Top of Data listing
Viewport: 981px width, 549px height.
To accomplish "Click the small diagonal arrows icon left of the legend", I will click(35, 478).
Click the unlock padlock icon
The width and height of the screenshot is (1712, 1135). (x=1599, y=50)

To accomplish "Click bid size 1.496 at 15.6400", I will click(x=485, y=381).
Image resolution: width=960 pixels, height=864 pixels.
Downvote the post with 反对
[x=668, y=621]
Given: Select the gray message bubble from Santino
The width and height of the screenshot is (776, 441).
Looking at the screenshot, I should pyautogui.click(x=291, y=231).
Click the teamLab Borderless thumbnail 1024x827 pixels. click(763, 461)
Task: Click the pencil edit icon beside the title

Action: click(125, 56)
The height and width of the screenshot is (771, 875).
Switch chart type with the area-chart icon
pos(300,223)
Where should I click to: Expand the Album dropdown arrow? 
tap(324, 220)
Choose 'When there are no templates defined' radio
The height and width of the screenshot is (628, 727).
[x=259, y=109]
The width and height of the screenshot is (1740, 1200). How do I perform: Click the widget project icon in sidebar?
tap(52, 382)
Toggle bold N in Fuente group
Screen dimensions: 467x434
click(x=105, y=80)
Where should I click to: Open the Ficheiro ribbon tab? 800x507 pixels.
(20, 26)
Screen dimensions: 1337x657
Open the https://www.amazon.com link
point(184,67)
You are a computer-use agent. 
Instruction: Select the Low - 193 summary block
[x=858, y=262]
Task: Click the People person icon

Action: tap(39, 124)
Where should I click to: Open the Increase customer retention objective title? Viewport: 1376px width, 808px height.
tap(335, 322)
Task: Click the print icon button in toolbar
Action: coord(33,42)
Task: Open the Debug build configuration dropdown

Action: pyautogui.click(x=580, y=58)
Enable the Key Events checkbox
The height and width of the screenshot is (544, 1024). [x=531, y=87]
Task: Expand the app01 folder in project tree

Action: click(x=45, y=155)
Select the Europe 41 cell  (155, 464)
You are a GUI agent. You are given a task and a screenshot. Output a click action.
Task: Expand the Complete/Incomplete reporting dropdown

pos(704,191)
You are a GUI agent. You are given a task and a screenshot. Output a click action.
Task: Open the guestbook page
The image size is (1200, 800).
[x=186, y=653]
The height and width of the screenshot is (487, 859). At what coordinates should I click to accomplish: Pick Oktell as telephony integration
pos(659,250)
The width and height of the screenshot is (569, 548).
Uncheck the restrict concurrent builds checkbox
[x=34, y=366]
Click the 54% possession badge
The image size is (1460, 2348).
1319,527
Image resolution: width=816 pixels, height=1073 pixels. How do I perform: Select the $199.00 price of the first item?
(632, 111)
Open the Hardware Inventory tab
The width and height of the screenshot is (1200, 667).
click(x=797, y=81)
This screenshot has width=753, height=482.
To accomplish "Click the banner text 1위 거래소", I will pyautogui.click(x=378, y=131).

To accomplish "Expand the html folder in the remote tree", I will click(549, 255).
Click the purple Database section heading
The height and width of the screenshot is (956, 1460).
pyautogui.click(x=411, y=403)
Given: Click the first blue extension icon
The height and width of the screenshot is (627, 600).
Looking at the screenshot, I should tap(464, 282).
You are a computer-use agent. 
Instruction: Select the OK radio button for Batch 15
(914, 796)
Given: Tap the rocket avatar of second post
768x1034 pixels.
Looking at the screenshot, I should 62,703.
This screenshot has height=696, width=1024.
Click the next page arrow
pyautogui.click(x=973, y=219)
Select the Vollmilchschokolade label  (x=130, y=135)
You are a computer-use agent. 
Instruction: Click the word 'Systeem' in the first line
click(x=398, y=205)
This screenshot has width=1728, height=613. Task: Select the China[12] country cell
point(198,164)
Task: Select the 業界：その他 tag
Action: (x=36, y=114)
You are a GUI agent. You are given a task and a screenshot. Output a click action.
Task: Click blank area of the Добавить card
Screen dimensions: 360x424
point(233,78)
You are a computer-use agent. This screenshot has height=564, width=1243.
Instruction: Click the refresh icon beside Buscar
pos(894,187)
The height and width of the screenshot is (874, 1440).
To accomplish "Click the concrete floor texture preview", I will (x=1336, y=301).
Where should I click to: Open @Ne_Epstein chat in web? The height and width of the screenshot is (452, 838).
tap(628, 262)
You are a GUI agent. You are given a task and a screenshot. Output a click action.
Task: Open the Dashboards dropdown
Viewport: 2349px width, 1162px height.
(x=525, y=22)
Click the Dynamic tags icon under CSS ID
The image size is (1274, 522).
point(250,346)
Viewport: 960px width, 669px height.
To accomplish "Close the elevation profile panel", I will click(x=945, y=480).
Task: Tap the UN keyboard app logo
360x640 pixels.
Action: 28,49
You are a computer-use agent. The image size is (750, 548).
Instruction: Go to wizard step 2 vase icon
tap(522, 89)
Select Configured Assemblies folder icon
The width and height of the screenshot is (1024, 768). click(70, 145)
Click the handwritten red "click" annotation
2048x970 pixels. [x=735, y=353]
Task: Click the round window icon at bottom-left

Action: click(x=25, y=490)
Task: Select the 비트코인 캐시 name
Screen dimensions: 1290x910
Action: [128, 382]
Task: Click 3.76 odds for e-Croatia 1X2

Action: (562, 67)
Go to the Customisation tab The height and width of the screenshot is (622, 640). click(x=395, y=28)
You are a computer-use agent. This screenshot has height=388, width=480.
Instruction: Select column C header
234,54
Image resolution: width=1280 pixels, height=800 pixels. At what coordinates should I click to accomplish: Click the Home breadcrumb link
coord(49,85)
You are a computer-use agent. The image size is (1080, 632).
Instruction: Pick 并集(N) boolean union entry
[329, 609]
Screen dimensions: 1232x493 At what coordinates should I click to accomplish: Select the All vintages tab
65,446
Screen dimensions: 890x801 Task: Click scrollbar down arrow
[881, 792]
Bottom of Data listing
▶ _Task statement_: Within the entries above, find the string "computer" and return each line that holds it.

▶ _Finished task_:
You are a computer-use agent. 
You are a computer-use agent. 
You are a computer-use agent. 
You are a computer-use agent. This screenshot has height=564, width=1243.
You are a computer-use agent. The image size is (750, 548).
You are a computer-use agent. This screenshot has height=388, width=480.
You are a computer-use agent. The image size is (1080, 632).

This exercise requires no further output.